● **POLECENIE 1**: We fragmencie tekstu o wypadku przy pracy od „Nie każde zdarzenie” aż po „wypadku, została zachowana.” zamień „Sąd Rejonowy” na „Sąd Okręgowy”, a następnie przytocz ten fragment w nowej postaci.
● **POLECENIE 2**:
Odpowiedz krótko na pytania do tekstu o wypadku przy pracy:
(a) Do jakiego dnia trwała niezdolność do pracy?
(b) Co według organu rentowego było przyczyną zdarzenia?
(c) Jaką częścią głowy odwołujący uderzył w zbiornik?
● **POLECENIE 3**: Napisz dalszy ciąg tekstu o wypadku przy pracy, zaczynając tuż po jego ostatnim zdaniu.

═════ TEKST ŹRÓDŁOWY ═════

Nie każde zdarzenie jest jednak wypadkiem przy pracy, gdyż koniecznymi elementami uznania zdarzenia za wypadek przy pracy jest nagłość zdarzenia, która została wywołana przyczyną zewnętrzną, powodująca uraz lub śmierć, a pozostająca jednocześnie w związku z wykonywaną pracą. Sąd Rejonowy zważył, że w niniejszej sprawie sporny był charakter zdarzenia i możliwość zakwalifikowania go, jako wypadek przy pracy. Celem rozstrzygnięcia sporu należało zatem ustalić, czy było to zdarzenie, które nastąpiło podczas wykonywania lub w związku z wykonywaniem przez pracownika zwykłych czynności, a zatem czy więź z pracą, jako konieczny element definicji ustawowej wypadku, została zachowana.

Według organu rentowego, zdarzenie z dnia 10 października 2016 r. nie było wypadkiem przy pracy, ponieważ protokół Nr: (...) zawierał stwierdzenia bezpodstawne w zakresie, w jakim pracodawca uznał zdarzenie za wypadek przy pracy, nie zostały wykazane żadne nadzwyczajne okoliczności, a ujawniły się wcześniej doznane urazy. W ocenie organu rentowego przyczyną zdarzenia był istniejący stan zdrowia wnioskodawcy. W ocenie Sądu Rejonowego nie może jednak budzić wątpliwości, że do wypadku doszło w dniu 10 października 2016 r. Przedstawiony przez odwołującego przebieg zdarzenia znajduje bowiem potwierdzenie w protokole powypadkowym, a także w pozostałym zebranym w sprawie materiale dowodowym w postaci dokumentów oraz opiniach biegłego sądowego z zakresu ortopedii i traumatologii oraz biegłego z zakresu neurochirurgii i neurotraumatologii. W trakcie sprawdzania jakości wykonania zbiornika przez odwołującego buchnęła para, wtedy odchylił głowę i zsunął się z podestu uderzając tyłem głowy w zbiornik znajdujący się za jego plecami, po czym upadł na pięty całym ciężarem ciała. Uderzenie głową w zbiornik, którego doznał M. M. w trakcie upadku spowodowało pourazową dyskopatię kręgosłupa szyjnego w mechanizmie wyprostno-zgięciowym. Niezdolność do pracy od dnia 10 października 2016 r. do dnia 11 lutego 2017 r. pozostawała zatem w związku z wypadkiem, który miał miejsce w dniu 10 października 2016 r. Biegli sądowi jednoznacznie stwierdzili, że uraz doznany przez ubezpieczonego M. M. nie miał związku z wcześniejszymi urazami, a zdarzenie z dniu 10 października 2016 r. spowodowało kliniczne ujawnienie się objawów choroby zwyrodnieniowej i doprowadziło do leczenia operacyjnego.

═════ SUROWY MATERIAŁ ═════

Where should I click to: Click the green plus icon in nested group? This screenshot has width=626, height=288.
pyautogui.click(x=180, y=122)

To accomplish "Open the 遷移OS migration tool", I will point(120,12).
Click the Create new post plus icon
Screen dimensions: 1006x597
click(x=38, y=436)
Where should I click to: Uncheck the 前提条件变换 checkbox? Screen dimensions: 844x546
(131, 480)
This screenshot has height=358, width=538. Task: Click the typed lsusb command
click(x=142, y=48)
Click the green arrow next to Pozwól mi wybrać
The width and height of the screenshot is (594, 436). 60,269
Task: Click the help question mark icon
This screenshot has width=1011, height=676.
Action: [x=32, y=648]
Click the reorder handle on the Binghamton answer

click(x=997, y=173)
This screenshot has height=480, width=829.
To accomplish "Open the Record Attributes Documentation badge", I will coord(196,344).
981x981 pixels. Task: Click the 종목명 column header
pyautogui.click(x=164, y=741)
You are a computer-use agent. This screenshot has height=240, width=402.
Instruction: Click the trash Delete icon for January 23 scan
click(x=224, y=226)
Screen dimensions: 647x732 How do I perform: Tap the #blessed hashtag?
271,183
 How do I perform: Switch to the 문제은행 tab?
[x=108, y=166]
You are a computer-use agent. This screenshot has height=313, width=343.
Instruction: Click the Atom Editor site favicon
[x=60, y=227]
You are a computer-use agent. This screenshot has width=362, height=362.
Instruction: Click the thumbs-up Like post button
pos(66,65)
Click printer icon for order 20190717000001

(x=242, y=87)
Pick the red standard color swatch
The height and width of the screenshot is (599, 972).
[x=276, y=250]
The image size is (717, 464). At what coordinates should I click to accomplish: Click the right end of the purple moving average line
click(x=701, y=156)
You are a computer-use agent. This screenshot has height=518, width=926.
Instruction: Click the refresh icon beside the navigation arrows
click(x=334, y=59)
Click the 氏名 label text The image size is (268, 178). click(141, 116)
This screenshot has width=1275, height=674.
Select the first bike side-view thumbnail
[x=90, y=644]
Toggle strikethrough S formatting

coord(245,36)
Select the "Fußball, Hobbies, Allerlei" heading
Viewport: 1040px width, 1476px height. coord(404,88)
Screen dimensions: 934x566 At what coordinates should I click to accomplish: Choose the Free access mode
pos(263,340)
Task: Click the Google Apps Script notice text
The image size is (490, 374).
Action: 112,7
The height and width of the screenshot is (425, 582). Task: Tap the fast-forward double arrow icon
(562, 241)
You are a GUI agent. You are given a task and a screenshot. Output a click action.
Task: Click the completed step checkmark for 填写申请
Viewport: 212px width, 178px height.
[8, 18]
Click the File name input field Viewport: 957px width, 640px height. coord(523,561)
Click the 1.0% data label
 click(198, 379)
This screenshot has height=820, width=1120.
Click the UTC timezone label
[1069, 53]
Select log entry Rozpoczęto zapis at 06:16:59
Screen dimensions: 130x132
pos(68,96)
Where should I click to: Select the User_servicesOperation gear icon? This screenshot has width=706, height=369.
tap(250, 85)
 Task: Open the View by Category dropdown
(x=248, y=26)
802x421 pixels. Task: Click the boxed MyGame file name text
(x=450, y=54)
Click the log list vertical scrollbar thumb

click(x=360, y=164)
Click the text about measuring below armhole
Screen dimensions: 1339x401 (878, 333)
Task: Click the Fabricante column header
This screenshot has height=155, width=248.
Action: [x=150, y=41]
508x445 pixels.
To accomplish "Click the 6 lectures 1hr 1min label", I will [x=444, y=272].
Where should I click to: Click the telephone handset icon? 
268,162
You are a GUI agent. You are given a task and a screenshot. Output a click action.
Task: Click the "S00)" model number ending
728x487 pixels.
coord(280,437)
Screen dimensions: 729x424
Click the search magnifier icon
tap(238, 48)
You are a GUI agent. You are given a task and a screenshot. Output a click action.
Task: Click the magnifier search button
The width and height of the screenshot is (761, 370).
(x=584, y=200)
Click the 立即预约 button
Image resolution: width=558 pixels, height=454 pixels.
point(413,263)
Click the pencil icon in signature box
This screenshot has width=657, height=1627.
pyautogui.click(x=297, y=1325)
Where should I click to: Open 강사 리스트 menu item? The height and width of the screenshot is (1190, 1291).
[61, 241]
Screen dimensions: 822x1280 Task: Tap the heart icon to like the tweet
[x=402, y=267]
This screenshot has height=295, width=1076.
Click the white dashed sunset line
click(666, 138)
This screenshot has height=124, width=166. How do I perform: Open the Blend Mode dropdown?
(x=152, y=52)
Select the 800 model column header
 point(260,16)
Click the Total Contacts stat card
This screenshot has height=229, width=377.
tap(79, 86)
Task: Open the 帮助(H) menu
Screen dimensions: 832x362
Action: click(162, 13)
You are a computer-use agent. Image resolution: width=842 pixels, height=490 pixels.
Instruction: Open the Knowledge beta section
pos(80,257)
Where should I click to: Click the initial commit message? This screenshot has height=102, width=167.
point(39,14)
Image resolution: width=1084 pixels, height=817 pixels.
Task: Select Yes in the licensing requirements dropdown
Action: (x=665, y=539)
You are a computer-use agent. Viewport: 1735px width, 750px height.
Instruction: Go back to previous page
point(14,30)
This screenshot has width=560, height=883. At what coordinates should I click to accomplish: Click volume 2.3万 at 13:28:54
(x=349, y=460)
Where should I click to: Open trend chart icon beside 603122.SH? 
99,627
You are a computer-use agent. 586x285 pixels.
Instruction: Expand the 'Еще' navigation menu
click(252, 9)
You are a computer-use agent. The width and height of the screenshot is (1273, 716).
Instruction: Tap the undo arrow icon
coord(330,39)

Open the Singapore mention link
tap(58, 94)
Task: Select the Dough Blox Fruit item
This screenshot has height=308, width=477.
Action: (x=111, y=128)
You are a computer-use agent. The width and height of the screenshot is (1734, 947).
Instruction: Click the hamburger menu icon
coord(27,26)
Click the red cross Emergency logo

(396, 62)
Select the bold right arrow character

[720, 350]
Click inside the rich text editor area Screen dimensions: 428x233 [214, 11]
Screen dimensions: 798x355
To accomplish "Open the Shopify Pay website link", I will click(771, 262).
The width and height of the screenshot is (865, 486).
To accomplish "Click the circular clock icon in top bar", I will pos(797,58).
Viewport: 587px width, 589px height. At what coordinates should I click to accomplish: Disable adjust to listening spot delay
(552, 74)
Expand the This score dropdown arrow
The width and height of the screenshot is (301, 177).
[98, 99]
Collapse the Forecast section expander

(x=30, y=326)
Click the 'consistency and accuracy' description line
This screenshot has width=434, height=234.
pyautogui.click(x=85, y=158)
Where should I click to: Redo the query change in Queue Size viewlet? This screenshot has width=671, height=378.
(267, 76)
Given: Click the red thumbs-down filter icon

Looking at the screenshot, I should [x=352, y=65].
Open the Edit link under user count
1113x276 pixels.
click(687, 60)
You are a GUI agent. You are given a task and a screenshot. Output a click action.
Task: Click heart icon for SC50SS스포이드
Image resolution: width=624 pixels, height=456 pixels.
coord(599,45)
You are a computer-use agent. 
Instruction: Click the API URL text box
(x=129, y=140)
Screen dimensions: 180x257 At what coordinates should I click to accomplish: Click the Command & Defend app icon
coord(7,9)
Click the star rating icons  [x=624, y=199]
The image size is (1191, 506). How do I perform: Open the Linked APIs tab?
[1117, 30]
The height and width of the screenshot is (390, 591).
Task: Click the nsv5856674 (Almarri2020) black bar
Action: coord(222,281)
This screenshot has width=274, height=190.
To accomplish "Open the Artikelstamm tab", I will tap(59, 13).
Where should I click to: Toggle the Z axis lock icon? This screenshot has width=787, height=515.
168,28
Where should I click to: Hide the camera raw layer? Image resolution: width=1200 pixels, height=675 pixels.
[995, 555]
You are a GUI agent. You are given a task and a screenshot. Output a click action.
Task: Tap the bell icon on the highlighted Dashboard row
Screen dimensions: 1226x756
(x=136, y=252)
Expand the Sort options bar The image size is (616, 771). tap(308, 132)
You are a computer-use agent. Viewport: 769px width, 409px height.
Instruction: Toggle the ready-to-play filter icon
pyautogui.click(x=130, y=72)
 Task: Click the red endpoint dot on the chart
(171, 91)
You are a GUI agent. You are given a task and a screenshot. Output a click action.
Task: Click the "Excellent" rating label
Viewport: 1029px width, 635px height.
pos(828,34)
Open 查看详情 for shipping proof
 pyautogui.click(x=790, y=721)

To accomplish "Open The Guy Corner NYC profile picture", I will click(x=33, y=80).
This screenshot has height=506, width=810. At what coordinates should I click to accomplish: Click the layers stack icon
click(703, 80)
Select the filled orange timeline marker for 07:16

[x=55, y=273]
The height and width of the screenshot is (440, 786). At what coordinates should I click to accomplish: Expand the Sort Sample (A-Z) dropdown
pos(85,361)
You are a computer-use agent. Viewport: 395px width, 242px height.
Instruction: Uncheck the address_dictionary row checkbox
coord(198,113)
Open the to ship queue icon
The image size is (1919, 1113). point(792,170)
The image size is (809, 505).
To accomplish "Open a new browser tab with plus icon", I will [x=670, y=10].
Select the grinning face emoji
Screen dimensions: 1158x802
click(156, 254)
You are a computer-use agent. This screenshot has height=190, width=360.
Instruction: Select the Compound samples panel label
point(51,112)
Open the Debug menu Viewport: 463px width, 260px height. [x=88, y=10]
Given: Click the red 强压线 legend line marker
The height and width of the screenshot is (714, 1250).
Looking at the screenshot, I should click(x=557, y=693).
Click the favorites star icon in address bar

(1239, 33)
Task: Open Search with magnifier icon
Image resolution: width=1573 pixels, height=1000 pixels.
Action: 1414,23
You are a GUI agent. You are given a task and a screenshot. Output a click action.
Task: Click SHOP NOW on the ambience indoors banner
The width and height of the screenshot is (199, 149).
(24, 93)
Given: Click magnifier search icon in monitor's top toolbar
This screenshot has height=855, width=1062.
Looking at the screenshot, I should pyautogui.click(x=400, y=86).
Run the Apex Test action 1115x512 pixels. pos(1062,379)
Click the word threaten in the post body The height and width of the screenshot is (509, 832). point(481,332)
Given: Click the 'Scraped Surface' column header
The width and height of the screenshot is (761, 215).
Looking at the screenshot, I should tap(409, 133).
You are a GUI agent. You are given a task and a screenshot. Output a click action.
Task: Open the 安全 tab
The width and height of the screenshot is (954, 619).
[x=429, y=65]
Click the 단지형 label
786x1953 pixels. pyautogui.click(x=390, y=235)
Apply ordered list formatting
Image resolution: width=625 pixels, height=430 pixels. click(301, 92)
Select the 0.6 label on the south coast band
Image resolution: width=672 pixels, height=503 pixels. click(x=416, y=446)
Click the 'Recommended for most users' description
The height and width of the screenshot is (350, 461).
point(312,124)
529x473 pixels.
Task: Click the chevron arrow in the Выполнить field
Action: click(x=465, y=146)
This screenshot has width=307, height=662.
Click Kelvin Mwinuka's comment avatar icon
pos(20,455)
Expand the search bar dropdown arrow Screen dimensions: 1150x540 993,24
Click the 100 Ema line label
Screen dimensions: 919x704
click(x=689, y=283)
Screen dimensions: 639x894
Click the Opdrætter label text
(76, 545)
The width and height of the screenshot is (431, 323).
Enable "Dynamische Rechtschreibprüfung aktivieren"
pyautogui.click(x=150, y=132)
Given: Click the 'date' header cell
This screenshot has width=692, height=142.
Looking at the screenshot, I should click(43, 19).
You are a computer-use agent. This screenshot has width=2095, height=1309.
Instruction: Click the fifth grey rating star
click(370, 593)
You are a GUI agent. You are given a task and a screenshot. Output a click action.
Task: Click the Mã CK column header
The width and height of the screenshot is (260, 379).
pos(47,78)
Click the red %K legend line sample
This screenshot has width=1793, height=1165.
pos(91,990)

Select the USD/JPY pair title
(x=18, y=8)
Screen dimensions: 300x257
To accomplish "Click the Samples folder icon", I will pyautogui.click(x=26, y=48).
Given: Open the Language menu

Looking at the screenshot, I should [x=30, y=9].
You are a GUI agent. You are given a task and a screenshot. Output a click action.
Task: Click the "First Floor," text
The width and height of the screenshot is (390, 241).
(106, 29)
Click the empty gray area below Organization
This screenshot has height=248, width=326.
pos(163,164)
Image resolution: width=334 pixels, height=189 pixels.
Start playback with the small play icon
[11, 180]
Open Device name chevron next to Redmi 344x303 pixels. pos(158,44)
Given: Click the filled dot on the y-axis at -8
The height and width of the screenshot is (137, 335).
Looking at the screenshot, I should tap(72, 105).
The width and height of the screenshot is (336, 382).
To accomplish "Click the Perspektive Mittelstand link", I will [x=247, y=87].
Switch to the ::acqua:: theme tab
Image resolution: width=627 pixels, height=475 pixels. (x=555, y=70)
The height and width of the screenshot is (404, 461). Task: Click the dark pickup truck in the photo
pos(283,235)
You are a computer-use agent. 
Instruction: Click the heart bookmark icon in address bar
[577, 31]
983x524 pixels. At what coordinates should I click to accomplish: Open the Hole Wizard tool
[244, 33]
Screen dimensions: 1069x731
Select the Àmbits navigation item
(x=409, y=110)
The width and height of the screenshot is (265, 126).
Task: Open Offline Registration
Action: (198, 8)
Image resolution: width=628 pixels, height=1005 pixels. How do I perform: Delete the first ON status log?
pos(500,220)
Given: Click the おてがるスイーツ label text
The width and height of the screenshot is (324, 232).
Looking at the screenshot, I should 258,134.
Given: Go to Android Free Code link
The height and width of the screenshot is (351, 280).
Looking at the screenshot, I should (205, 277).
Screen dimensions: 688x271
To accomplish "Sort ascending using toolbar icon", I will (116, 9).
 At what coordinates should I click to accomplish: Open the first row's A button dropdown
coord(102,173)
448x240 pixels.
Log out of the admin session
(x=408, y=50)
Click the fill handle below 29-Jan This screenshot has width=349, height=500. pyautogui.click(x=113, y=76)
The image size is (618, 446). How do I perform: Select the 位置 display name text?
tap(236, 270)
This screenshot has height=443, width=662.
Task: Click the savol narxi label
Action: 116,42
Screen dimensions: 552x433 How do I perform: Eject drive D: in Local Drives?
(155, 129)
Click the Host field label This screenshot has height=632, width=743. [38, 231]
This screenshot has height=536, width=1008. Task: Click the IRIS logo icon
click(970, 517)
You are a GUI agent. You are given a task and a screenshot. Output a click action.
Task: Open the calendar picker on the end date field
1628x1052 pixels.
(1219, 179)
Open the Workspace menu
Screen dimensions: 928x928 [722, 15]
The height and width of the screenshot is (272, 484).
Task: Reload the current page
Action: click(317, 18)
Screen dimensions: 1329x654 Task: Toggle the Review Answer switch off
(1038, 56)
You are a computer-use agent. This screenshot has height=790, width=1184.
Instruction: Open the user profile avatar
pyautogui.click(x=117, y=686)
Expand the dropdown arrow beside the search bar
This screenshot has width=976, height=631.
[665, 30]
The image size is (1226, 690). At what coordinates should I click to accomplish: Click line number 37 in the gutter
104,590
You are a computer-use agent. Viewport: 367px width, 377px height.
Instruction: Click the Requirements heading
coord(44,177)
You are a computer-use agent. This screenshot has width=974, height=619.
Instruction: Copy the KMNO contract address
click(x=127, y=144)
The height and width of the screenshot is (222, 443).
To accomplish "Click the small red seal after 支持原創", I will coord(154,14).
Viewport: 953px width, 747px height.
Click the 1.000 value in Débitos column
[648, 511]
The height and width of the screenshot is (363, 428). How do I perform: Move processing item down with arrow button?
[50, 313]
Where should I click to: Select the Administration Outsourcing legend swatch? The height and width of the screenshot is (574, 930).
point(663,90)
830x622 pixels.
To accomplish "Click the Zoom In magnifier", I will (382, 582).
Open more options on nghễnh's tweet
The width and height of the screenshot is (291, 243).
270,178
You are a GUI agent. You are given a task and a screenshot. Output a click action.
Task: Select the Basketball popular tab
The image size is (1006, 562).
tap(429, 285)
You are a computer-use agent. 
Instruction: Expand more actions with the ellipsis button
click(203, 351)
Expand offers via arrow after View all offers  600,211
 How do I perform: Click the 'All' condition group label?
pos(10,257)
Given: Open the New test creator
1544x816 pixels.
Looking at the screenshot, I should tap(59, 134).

═════

● **ODPOWIEDŹ 1**:
Nie każde zdarzenie jest jednak wypadkiem przy pracy, gdyż koniecznymi elementami uznania zdarzenia za wypadek przy pracy jest nagłość zdarzenia, która została wywołana przyczyną zewnętrzną, powodująca uraz lub śmierć, a pozostająca jednocześnie w związku z wykonywaną pracą. Sąd Okręgowy zważył, że w niniejszej sprawie sporny był charakter zdarzenia i możliwość zakwalifikowania go, jako wypadek przy pracy. Celem rozstrzygnięcia sporu należało zatem ustalić, czy było to zdarzenie, które nastąpiło podczas wykonywania lub w związku z wykonywaniem przez pracownika zwykłych czynności, a zatem czy więź z pracą, jako konieczny element definicji ustawowej wypadku, została zachowana.

● **ODPOWIEDŹ 2**:
(a) Do 11 lutego 2017 r.
(b) Istniejący stan zdrowia wnioskodawcy.
(c) Tyłem głowy.

● **ODPOWIEDŹ 3**:
W świetle tych ustaleń, Sąd Rejonowy nie podzielił stanowiska organu rentowego, którego zdaniem protokół powypadkowy zawierał stwierdzenia bezpodstawne, a także nie zostało wykazane, że ujawniły się wcześniej doznane urazy. W ocenie Sądu I instancji powyższe ustalenia jednoznacznie wskazują, że zaistniały łącznie trzy przesłanki: nagłość zdarzenia, przyczyna zewnętrzna powodująca uraz i związek z pracą. Organ rentowy po myśli art. 6 k.c. nie wykazał zatem istnienia przyczyny wewnętrznej, tkwiącej w organizmie odwołującego, która spowodowała uraz. Przyjąć zatem należało, że taka przyczyna wewnętrzna nie istniała.

Z tego też względu, na podstawie art. 477 14 § 2 k.p.c. Sąd Rejonowy zmienił zaskarżoną decyzję i w pkt. 1 wyroku uznał prawo odwołującego do zasiłku chorobowego z tytułu wypadku przy pracy za okres od dnia 10 października 2016 r. do dnia 11 lutego 2017 r. w wysokości 100% podstawy wymiaru zasiłku oraz przyznał M. M. prawo do wskazanego powyżej świadczenia za okres od dnia 10 października 2016 r. do dnia 11 lutego 2017 r. w wysokości 100% podstawy wymiaru zasiłku.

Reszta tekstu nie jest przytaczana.